PASSAGE SHOWN>

Signal Simulation with LALSuite
In gravitational wave (GW) research, generating synthetic data is a prerequisite for training machine learning models. This section covers the use of LALSuite (LIGO Scientific Collaboration Algorithm Library) to simulate Binary Black Hole (BBH) waveforms and detector noise.
Overview
The bootcamp utilizes the data_prep_bbh.py module to interface with lalsimulation. This module automates the process of:
- Generating relativistic waveforms based on physical parameters (mass, spin, distance).
- Projecting signals onto specific detector networks (e.g., H1, L1).
- Simulating colored detector noise using Power Spectral Densities (PSDs).
- Injecting signals into noise at specific Signal-to-Noise Ratios (SNR).
Core Simulation Workflow
1. Generating Power Spectral Density (PSD)
To simulate realistic detector noise, we first define the sensitivity curve of the instrument. The gen_psd function supports several industry-standard sensitivity configurations.
from data_prep_bbh import gen_psd
fs = 8192 # Sampling frequency (Hz)
T_obs = 1 # Observation duration (seconds)
# Generate an Advanced LIGO Design Sensitivity PSD for the Hanford detector
psd = gen_psd(fs, T_obs, op='AdvDesign', det='H1')
Commonly used op (Operating Point) values:
AdvDesign: Advanced LIGO design sensitivity.AdvEarlyLow/AdvEarlyHigh: Early-stage Advanced LIGO configurations.EinsteinTelescopeP1600143: Future third-generation detector sensitivity.
2. Simulating Waveforms with sim_data
The high-level interface for generating a complete dataset is the sim_data function. It handles parameter sampling, waveform generation, and noise injection.
from data_prep_bbh import sim_data
# Configuration
fs = 8192
T_obs = 1
target_snr = 20
detectors = ['H1', 'L1']
# Generate 1000 samples
strains, labels = sim_data(
fs=fs,
T_obs=T_obs,
snr=target_snr,
detectors=detectors,
Nnoise=1,
size=1000,
mdist='astro'
)

PROVIDED DATA>
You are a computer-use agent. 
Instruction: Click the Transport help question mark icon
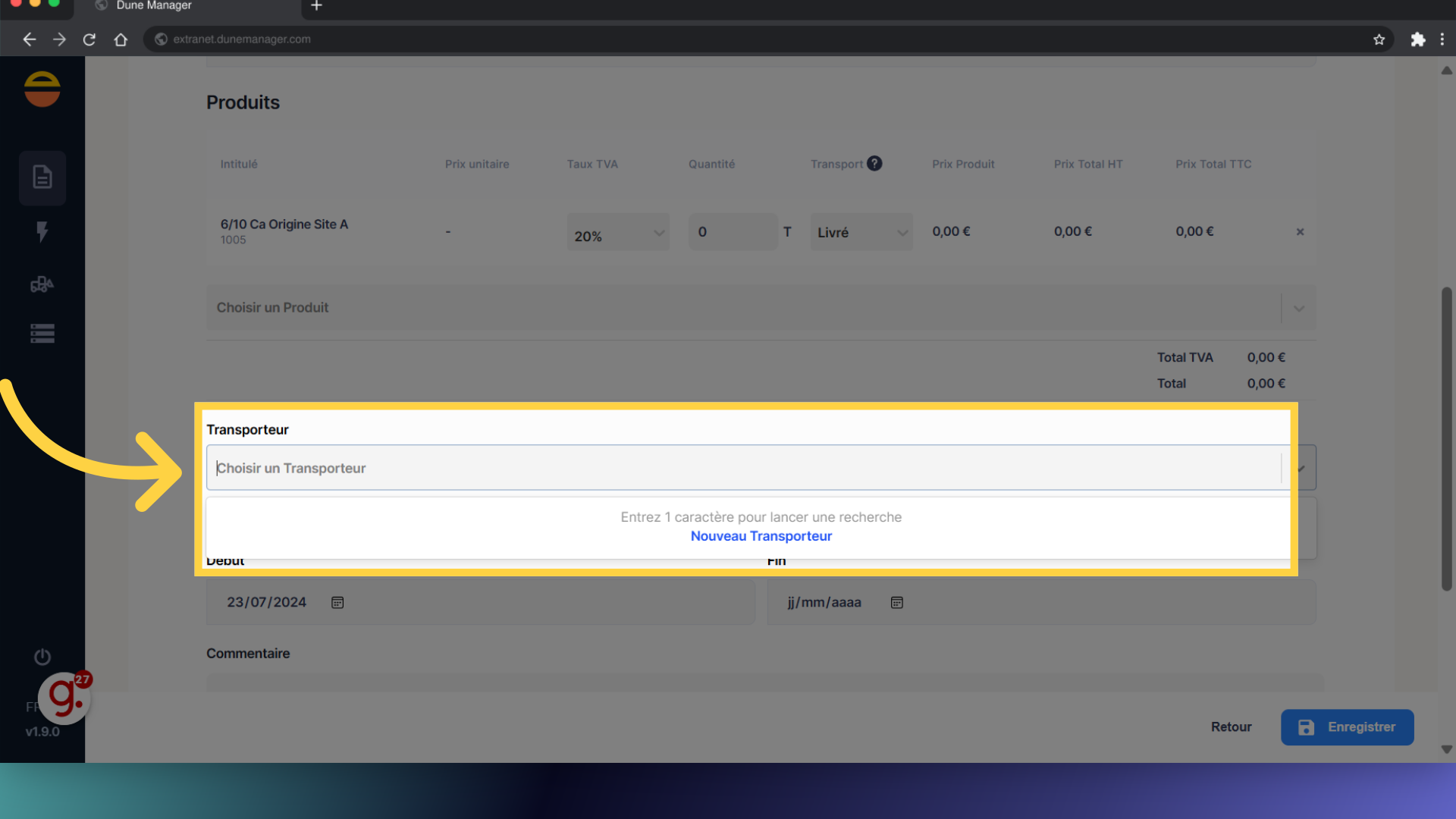[x=874, y=164]
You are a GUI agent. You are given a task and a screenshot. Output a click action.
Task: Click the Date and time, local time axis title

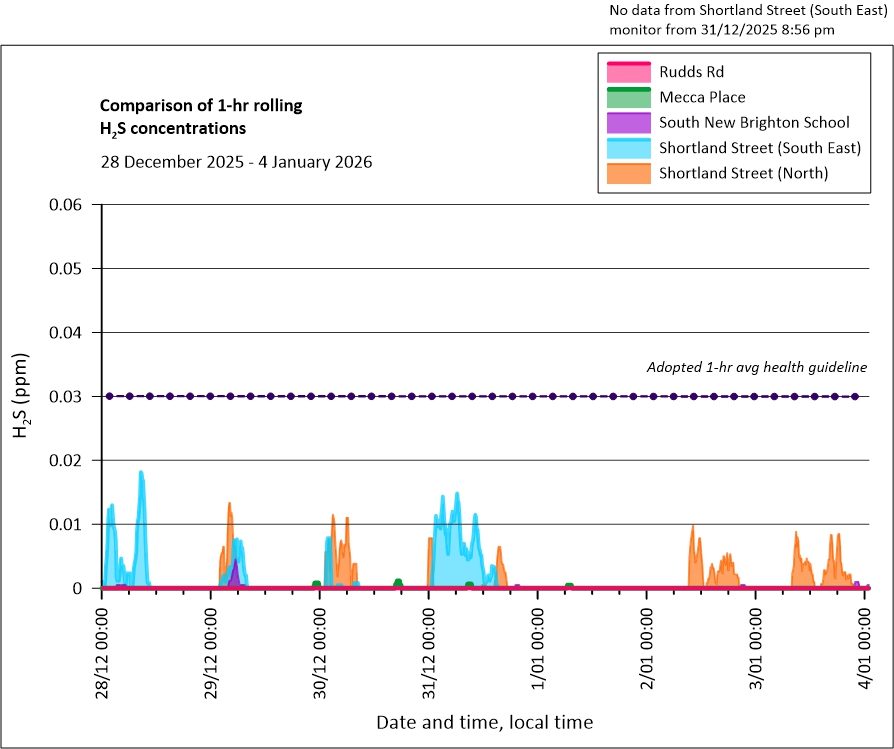pyautogui.click(x=484, y=721)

REQUIRED ACTIONS>
A - Answer these from the LALSuite simulation page, one per line:
(i) What is the full name of LALSuite?
(ii) What sampling frequency, in Hz, do the code lines set?
(iii) Which detector does the AdvDesign PSD line name?
B - Write out word for word the part of the LALSuite simulation page starting with "- Simulating colored" and going on through "third-generation detector sensitivity.".

TASK-BY-TASK ANSWERS>
A -
(i) LIGO Scientific Collaboration Algorithm Library
(ii) 8192 Hz
(iii) The Hanford detector (H1)

B -
- Simulating colored detector noise using Power Spectral Densities (PSDs).
- Injecting signals into noise at specific Signal-to-Noise Ratios (SNR).
Core Simulation Workflow
1. Generating Power Spectral Density (PSD)
To simulate realistic detector noise, we first define the sensitivity curve of the instrument. The gen_psd function supports several industry-standard sensitivity configurations.
from data_prep_bbh import gen_psd
fs = 8192 # Sampling frequency (Hz)
T_obs = 1 # Observation duration (seconds)
# Generate an Advanced LIGO Design Sensitivity PSD for the Hanford detector
psd = gen_psd(fs, T_obs, op='AdvDesign', det='H1')
Commonly used op (Operating Point) values:
AdvDesign: Advanced LIGO design sensitivity.AdvEarlyLow/AdvEarlyHigh: Early-stage Advanced LIGO configurations.EinsteinTelescopeP1600143: Future third-generation detector sensitivity.